TASK TO CARRY OUT – Each line of the listing below must be set down exactly.

SOURCE DATA –
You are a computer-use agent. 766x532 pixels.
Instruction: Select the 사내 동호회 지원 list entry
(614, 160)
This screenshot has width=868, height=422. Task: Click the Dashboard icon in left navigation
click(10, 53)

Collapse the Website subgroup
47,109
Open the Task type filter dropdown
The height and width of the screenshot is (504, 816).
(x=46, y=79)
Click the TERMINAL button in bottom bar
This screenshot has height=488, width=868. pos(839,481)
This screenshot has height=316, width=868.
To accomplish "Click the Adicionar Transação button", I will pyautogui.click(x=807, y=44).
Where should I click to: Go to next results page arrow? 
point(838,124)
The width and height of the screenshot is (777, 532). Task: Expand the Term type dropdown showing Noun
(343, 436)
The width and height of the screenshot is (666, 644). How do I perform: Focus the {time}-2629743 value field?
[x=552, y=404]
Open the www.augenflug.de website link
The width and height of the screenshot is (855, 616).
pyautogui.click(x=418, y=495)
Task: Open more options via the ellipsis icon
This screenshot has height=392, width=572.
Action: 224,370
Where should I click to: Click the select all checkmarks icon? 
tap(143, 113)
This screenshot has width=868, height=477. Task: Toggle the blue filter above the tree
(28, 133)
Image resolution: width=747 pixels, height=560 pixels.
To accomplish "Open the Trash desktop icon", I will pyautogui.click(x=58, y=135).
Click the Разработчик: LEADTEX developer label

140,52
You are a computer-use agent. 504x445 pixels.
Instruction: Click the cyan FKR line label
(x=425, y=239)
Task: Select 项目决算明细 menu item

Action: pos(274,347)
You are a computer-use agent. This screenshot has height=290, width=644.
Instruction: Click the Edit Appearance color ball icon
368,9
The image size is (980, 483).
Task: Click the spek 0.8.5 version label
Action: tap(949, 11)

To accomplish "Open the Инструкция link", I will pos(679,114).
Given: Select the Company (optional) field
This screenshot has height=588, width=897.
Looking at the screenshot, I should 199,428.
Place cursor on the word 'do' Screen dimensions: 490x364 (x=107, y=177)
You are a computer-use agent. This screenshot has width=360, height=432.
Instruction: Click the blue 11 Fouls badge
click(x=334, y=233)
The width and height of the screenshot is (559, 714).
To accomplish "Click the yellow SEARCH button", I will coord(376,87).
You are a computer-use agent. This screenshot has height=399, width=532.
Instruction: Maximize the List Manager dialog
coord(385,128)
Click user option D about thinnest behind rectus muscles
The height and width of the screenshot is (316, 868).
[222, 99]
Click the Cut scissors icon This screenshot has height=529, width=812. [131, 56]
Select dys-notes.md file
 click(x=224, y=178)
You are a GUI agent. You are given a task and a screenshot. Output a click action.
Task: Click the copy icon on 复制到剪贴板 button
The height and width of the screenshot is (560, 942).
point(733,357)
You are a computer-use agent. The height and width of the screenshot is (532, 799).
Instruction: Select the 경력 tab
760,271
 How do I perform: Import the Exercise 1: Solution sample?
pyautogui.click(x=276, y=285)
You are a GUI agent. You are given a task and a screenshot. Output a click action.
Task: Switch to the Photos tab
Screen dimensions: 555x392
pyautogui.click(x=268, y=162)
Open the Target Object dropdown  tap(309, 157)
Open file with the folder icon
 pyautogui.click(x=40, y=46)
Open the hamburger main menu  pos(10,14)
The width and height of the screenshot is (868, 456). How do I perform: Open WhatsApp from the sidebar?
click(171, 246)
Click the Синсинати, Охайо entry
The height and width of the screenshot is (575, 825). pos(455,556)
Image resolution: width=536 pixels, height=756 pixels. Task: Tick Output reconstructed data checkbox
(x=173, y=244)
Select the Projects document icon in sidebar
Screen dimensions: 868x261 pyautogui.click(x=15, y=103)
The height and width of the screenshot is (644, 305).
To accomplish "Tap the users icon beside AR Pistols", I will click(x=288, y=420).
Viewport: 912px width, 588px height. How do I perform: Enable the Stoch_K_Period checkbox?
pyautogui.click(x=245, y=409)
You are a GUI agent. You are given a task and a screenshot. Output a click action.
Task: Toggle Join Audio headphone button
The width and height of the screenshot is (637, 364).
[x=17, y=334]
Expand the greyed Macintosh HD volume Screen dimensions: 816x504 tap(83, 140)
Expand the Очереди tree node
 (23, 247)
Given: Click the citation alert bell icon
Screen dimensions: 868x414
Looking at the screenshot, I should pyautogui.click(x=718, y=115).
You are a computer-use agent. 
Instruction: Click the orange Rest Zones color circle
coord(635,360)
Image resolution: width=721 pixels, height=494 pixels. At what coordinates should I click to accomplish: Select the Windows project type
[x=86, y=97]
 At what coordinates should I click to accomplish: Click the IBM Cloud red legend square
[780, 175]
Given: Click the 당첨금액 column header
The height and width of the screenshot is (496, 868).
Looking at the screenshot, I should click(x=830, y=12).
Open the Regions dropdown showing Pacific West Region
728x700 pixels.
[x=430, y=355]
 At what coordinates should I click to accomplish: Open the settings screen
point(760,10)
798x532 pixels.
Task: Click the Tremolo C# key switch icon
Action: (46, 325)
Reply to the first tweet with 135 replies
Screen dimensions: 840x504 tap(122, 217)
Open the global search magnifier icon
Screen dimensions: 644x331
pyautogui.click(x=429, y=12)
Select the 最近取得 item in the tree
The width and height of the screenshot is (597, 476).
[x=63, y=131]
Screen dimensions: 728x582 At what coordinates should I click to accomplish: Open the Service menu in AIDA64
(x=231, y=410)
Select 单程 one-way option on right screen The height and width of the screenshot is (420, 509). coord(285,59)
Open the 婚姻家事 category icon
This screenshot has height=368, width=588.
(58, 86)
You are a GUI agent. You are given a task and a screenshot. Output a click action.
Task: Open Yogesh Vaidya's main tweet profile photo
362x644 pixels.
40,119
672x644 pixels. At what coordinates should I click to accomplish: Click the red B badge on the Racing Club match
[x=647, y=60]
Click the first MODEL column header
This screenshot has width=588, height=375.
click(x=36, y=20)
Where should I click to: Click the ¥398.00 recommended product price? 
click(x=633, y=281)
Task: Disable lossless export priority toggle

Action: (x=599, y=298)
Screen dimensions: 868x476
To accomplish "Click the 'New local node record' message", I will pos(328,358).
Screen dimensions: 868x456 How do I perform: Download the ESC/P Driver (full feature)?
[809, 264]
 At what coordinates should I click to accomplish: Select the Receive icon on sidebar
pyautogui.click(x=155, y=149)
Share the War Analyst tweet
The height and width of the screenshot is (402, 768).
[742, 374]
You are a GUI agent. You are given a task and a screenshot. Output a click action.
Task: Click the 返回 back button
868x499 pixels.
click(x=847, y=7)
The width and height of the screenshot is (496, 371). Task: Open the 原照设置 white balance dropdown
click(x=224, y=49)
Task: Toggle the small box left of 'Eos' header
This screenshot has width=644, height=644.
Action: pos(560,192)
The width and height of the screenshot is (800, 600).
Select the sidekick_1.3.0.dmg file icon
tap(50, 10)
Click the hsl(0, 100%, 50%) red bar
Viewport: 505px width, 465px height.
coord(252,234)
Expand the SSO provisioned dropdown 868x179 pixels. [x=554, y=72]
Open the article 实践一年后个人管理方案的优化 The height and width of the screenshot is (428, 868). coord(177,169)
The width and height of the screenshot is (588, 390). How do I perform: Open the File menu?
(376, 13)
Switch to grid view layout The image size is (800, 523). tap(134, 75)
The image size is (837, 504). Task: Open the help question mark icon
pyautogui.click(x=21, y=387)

ANSWER SPACE –
You are a computer-use agent. 766x532 pixels.
Instruction: Select the 사내 동호회 지원 list entry
(614, 160)
This screenshot has width=868, height=422. Task: Click the Dashboard icon in left navigation
click(10, 53)

Collapse the Website subgroup
47,109
Open the Task type filter dropdown
The height and width of the screenshot is (504, 816).
(x=46, y=79)
Click the TERMINAL button in bottom bar
This screenshot has height=488, width=868. pos(839,481)
This screenshot has height=316, width=868.
To accomplish "Click the Adicionar Transação button", I will pyautogui.click(x=807, y=44).
Where should I click to: Go to next results page arrow? 
point(838,124)
The width and height of the screenshot is (777, 532). Task: Expand the Term type dropdown showing Noun
(343, 436)
The width and height of the screenshot is (666, 644). How do I perform: Focus the {time}-2629743 value field?
[x=552, y=404]
Open the www.augenflug.de website link
The width and height of the screenshot is (855, 616).
pyautogui.click(x=418, y=495)
Task: Open more options via the ellipsis icon
This screenshot has height=392, width=572.
Action: 224,370
Where should I click to: Click the select all checkmarks icon? 
tap(143, 113)
This screenshot has width=868, height=477. Task: Toggle the blue filter above the tree
(28, 133)
Image resolution: width=747 pixels, height=560 pixels.
To accomplish "Open the Trash desktop icon", I will pyautogui.click(x=58, y=135).
Click the Разработчик: LEADTEX developer label

140,52
You are a computer-use agent. 504x445 pixels.
Instruction: Click the cyan FKR line label
(x=425, y=239)
Task: Select 项目决算明细 menu item

Action: pos(274,347)
You are a computer-use agent. This screenshot has height=290, width=644.
Instruction: Click the Edit Appearance color ball icon
368,9
The image size is (980, 483).
Task: Click the spek 0.8.5 version label
Action: tap(949, 11)

To accomplish "Open the Инструкция link", I will pos(679,114).
Given: Select the Company (optional) field
This screenshot has height=588, width=897.
Looking at the screenshot, I should 199,428.
Place cursor on the word 'do' Screen dimensions: 490x364 (x=107, y=177)
You are a computer-use agent. This screenshot has width=360, height=432.
Instruction: Click the blue 11 Fouls badge
click(x=334, y=233)
The width and height of the screenshot is (559, 714).
To accomplish "Click the yellow SEARCH button", I will coord(376,87).
You are a computer-use agent. This screenshot has height=399, width=532.
Instruction: Maximize the List Manager dialog
coord(385,128)
Click user option D about thinnest behind rectus muscles
The height and width of the screenshot is (316, 868).
[222, 99]
Click the Cut scissors icon This screenshot has height=529, width=812. [131, 56]
Select dys-notes.md file
 click(x=224, y=178)
You are a GUI agent. You are given a task and a screenshot. Output a click action.
Task: Click the copy icon on 复制到剪贴板 button
The height and width of the screenshot is (560, 942).
point(733,357)
You are a computer-use agent. The height and width of the screenshot is (532, 799).
Instruction: Select the 경력 tab
760,271
 How do I perform: Import the Exercise 1: Solution sample?
pyautogui.click(x=276, y=285)
You are a GUI agent. You are given a task and a screenshot. Output a click action.
Task: Switch to the Photos tab
Screen dimensions: 555x392
pyautogui.click(x=268, y=162)
Open the Target Object dropdown  tap(309, 157)
Open file with the folder icon
 pyautogui.click(x=40, y=46)
Open the hamburger main menu  pos(10,14)
The width and height of the screenshot is (868, 456). How do I perform: Open WhatsApp from the sidebar?
click(171, 246)
Click the Синсинати, Охайо entry
The height and width of the screenshot is (575, 825). pos(455,556)
Image resolution: width=536 pixels, height=756 pixels. Task: Tick Output reconstructed data checkbox
(x=173, y=244)
Select the Projects document icon in sidebar
Screen dimensions: 868x261 pyautogui.click(x=15, y=103)
The height and width of the screenshot is (644, 305).
To accomplish "Tap the users icon beside AR Pistols", I will click(x=288, y=420).
Viewport: 912px width, 588px height. How do I perform: Enable the Stoch_K_Period checkbox?
pyautogui.click(x=245, y=409)
You are a GUI agent. You are given a task and a screenshot. Output a click action.
Task: Toggle Join Audio headphone button
The width and height of the screenshot is (637, 364).
[x=17, y=334]
Expand the greyed Macintosh HD volume Screen dimensions: 816x504 tap(83, 140)
Expand the Очереди tree node
 (23, 247)
Given: Click the citation alert bell icon
Screen dimensions: 868x414
Looking at the screenshot, I should pyautogui.click(x=718, y=115).
You are a computer-use agent. 
Instruction: Click the orange Rest Zones color circle
coord(635,360)
Image resolution: width=721 pixels, height=494 pixels. At what coordinates should I click to accomplish: Select the Windows project type
[x=86, y=97]
 At what coordinates should I click to accomplish: Click the IBM Cloud red legend square
[780, 175]
Given: Click the 당첨금액 column header
The height and width of the screenshot is (496, 868).
Looking at the screenshot, I should click(x=830, y=12).
Open the Regions dropdown showing Pacific West Region
728x700 pixels.
[x=430, y=355]
 At what coordinates should I click to accomplish: Open the settings screen
point(760,10)
798x532 pixels.
Task: Click the Tremolo C# key switch icon
Action: (46, 325)
Reply to the first tweet with 135 replies
Screen dimensions: 840x504 tap(122, 217)
Open the global search magnifier icon
Screen dimensions: 644x331
pyautogui.click(x=429, y=12)
Select the 最近取得 item in the tree
The width and height of the screenshot is (597, 476).
[x=63, y=131]
Screen dimensions: 728x582 At what coordinates should I click to accomplish: Open the Service menu in AIDA64
(x=231, y=410)
Select 单程 one-way option on right screen The height and width of the screenshot is (420, 509). coord(285,59)
Open the 婚姻家事 category icon
This screenshot has height=368, width=588.
(58, 86)
You are a GUI agent. You are given a task and a screenshot. Output a click action.
Task: Open Yogesh Vaidya's main tweet profile photo
362x644 pixels.
40,119
672x644 pixels. At what coordinates should I click to accomplish: Click the red B badge on the Racing Club match
[x=647, y=60]
Click the first MODEL column header
This screenshot has width=588, height=375.
click(x=36, y=20)
Where should I click to: Click the ¥398.00 recommended product price? 
click(x=633, y=281)
Task: Disable lossless export priority toggle

Action: (x=599, y=298)
Screen dimensions: 868x476
To accomplish "Click the 'New local node record' message", I will pos(328,358).
Screen dimensions: 868x456 How do I perform: Download the ESC/P Driver (full feature)?
[809, 264]
 At what coordinates should I click to accomplish: Select the Receive icon on sidebar
pyautogui.click(x=155, y=149)
Share the War Analyst tweet
The height and width of the screenshot is (402, 768).
[742, 374]
You are a GUI agent. You are given a task and a screenshot. Output a click action.
Task: Click the 返回 back button
868x499 pixels.
click(x=847, y=7)
The width and height of the screenshot is (496, 371). Task: Open the 原照设置 white balance dropdown
click(x=224, y=49)
Task: Toggle the small box left of 'Eos' header
This screenshot has width=644, height=644.
Action: pos(560,192)
The width and height of the screenshot is (800, 600).
Select the sidekick_1.3.0.dmg file icon
tap(50, 10)
Click the hsl(0, 100%, 50%) red bar
Viewport: 505px width, 465px height.
coord(252,234)
Expand the SSO provisioned dropdown 868x179 pixels. [x=554, y=72]
Open the article 实践一年后个人管理方案的优化 The height and width of the screenshot is (428, 868). coord(177,169)
The width and height of the screenshot is (588, 390). How do I perform: Open the File menu?
(376, 13)
Switch to grid view layout The image size is (800, 523). tap(134, 75)
The image size is (837, 504). Task: Open the help question mark icon
pyautogui.click(x=21, y=387)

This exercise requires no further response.